What is being asked => Render the lines of the records below, from the line containing "You are a computer-use agent. The width" through the end of the records, as a JSON list of strings with one string per line, omitting blank lines. Include no other lines.

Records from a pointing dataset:
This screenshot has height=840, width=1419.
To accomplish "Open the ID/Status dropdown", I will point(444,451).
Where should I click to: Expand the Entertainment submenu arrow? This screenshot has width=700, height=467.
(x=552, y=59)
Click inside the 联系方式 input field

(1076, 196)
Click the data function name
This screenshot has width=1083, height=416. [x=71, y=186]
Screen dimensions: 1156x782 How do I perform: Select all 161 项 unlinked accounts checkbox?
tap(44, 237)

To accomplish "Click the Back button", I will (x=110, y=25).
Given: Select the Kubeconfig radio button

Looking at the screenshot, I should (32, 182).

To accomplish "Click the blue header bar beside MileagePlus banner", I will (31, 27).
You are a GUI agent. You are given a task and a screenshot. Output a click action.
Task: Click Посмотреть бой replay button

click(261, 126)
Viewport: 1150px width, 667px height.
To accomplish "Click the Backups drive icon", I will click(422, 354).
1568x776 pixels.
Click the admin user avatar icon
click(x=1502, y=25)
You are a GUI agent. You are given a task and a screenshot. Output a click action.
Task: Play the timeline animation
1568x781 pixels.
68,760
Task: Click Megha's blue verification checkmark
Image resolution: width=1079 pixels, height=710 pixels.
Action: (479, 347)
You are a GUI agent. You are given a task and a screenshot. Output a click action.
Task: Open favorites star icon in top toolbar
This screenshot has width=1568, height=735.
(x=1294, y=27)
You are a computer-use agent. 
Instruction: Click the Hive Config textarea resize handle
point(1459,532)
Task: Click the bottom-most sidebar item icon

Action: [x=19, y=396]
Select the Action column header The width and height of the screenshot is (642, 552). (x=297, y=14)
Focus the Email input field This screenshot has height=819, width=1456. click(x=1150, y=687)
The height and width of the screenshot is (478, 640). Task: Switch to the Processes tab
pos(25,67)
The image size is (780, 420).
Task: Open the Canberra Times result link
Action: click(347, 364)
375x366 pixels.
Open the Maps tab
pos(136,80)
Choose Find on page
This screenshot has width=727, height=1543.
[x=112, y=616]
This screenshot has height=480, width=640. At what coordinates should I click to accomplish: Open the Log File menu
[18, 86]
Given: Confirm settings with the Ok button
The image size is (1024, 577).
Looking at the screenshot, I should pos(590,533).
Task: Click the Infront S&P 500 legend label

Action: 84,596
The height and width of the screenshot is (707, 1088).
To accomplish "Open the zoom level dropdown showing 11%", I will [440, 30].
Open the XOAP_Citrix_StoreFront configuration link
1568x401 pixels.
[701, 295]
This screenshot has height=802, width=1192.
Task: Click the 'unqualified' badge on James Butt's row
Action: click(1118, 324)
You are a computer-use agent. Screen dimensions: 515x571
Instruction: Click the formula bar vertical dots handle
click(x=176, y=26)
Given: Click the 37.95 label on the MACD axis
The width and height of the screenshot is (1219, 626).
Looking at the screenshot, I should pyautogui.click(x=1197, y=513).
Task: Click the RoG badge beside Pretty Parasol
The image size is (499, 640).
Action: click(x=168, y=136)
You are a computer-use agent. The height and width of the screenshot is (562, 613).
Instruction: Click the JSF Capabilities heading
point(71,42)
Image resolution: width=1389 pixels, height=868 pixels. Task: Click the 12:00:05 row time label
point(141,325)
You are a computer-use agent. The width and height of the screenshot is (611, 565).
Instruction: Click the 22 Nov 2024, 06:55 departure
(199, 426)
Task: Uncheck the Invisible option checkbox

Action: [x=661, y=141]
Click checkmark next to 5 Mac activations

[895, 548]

The completed task =>
[
  "You are a computer-use agent. The width and height of the screenshot is (611, 565).",
  "Instruction: Click the 22 Nov 2024, 06:55 departure",
  "(199, 426)",
  "Task: Uncheck the Invisible option checkbox",
  "Action: [x=661, y=141]",
  "Click checkmark next to 5 Mac activations",
  "[895, 548]"
]